Saudi Arabia's Ismailis are estimated to number up to one million, mostly living in the southwestern Najran province, a remote area which was the House of Saud's last territorial conquest, in 1934. The Ismaili community is a subset of the country's Muslim Shia minority, which represents 10 to 15% of the Saudi population. Discrimination against Ismailis is part of a pattern of discrimination against the wider Shia community.

School textbooks teach Saudi students that adhering to the Ismaili faith constitutes the sin of "major polytheism", effectively declaring its adherents not to be Muslims at all, but infidels. In August 2006, Saudi Arabia's highest judge, Shaikh Salih al-Luhaidan, told an audience of hundreds that Ismailis "outwardly appear Muslim, but inwardly, they are infidels". A subsidiary body to the council of senior religious scholars, tasked with officially interpreting Islamic faith, ritual, and law, in April 2007 termed Ismailis "corrupt infidels, debauched atheists".

In April 2000, the authorities in Najran arrested an Ismaili cleric, accusing him of sorcery. In response to a violent demonstration for the cleric's release, the governor of Najran, Prince Mishal, had hundreds of Ismailis arrested and dozens tortured and tried in secret trials in Riyadh. He then purged four hundred Ismaili public officials from the local bureaucracy.

Since these violent events, discrimination against Ismailis in employment has continued. Where previously seven of the 35 heads of local government departments were local Ismailis, now only one remains. Almost no Ismailis work as senior security personnel or as religious teachers.

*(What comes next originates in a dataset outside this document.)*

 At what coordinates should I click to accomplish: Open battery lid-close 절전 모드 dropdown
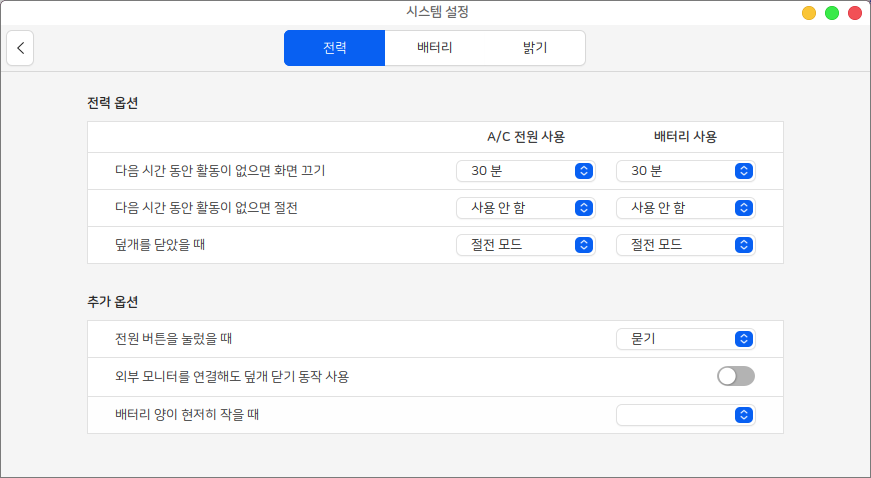tap(685, 244)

In March 2006 a judges respectively annulled the marriage of an Ismaili man to a Sunni woman because of his lack of religious qualification. In May the same year another court barred an Ismaili lawyer from representing his Sunni client. In 1996 judge in Najran sentenced an Ismaili man, Hadi al-Mutif, to death for having "insulted the prophet". Last April the Saudi intelligence services detained an Ismaili Shaikh, Ahmed bin Turki al-Sab, because he petitioned the king to remove Prince Mishal. He remains in prison.

Persistent discrimination against the Ismaili community of Saudi Arabia is just one aspect of Saudi Arabia's poor human rights record. Since September 11 the government has indicated that it wants to change Saudi Arabia's image as a closed, repressive and intolerant society. It has taken some superficial steps towards reform. But if it wants to be seen to be challenging religious extremism rather than pandering to it, the leaders in Riyadh will have to do more than convene a few international conferences on religious tolerance.

If it wants to be taken seriously as a voice of moderation and tolerance, Saudi Arabia needs to make serious efforts to clamp down on the institutional discrimination against its own religious minorities, like the Ismailis.